Auf die Glückseligkeit der Menschen kommt es an

Von Erich Mühsam

Zuchthaus Ebrach, Montag, d. 9. Juni 1919

(…) Leider sind die Unabhängigen keineswegs so unabhängig, wie sie tun. Die Herren Haase, Kautsky und Barth haben uns nach Eisners Tod die ganze Kompromißsuppe, die uns jetzt im Magen liegt, eingebrockt. Und nun erläßt die Partei einen beweglichen Aufruf gegen die zentrifugalen Bestrebungen in Deutschland. Jetzt, wo es nur eins geben kann: die Zertrümmerung des Staats von Grund aus, die Zerrüttung seiner Wirtschaft so schnell wie möglich, damit nicht der etappenweise Einsturz noch viel mehr Opfer fordert – jetzt regen sie sich über die Pfälzer, Rheinländer etc. auf, die Sehnsucht haben, unter lebensmögliche Verhältnisse zu kommen. Das ist die marxistische Verblödung.
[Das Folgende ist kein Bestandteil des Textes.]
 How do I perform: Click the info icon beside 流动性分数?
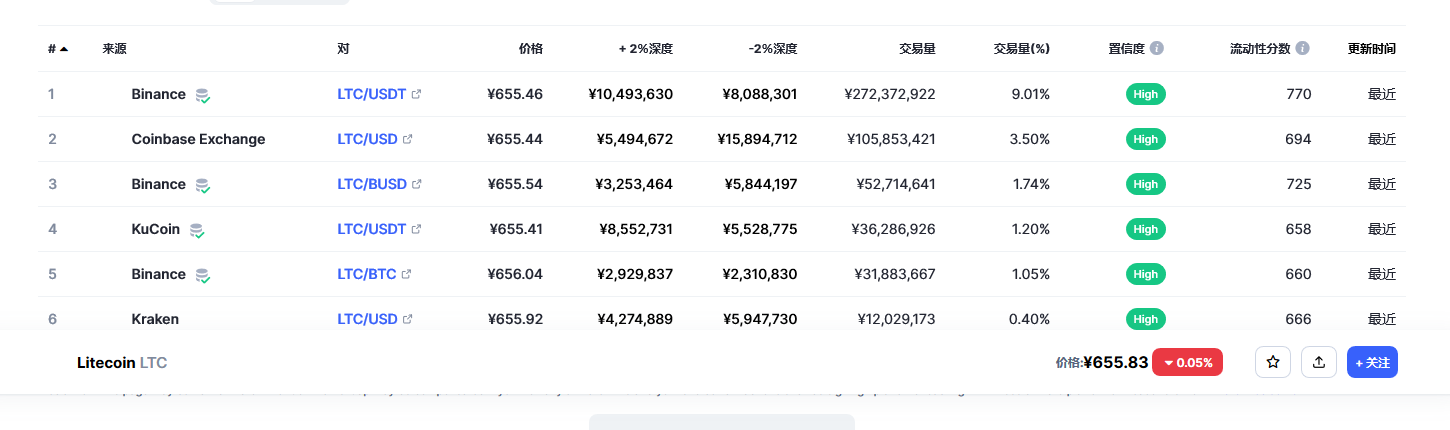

Einheitsstaat! brüllen sie – die Spartakisten sind die Schlimmsten dabei – und wollen deshalb den alten Bismarckstaat retten, der je eher je lieber zusammengeschlagen gehört. Wenn die Menschen bloß zu der Einsicht kommen wollten, daß es völlig gleichgiltig ist, wo entlang die Staatsgrenzen laufen. Auf die Glückseligkeit der Menschen kommt es an, nicht auf die Art ihrer Einpferchung. Größtmögliche Bewegungsfreiheit des Einzelindividuums ist anzustreben, deshalb größtmögliche Selbständigkeit aller Gemeinden und föderative Verbindung der Bezirke, Länder und Reiche, bei der die Abgrenzung Nebensache, die Berücksichtigung der Eigenarten alles ist. Sie sind für das Rätesystem und für die Zentralisation. Wenn das kein Widerspruch in sich selbst ist, bin ich ein Esel. Lenin, dieser stramme Marxist, hat es schließlich eingesehen und den Lokalsowjets Autonomie gegeben.

Aber in Deutschland scheint es unmöglich zu sein, eine Dummheit auszulassen. Nun Landauer tot ist, werde ich der einzige sein, der den Weg der Revolution klar erkennt. Ob ich aber der Aufgabe gewachsen bin, die parteibesessenen Genossen aller revolutionären Richtungen auf diesen Weg zu drängen, ist eine bange Frage. Ich habe viel Schweres hinter mir in den letzten sieben Monaten – ich fürchte aber, daß ich das Schwerste noch vor mir habe. Aber stark sein ist alles.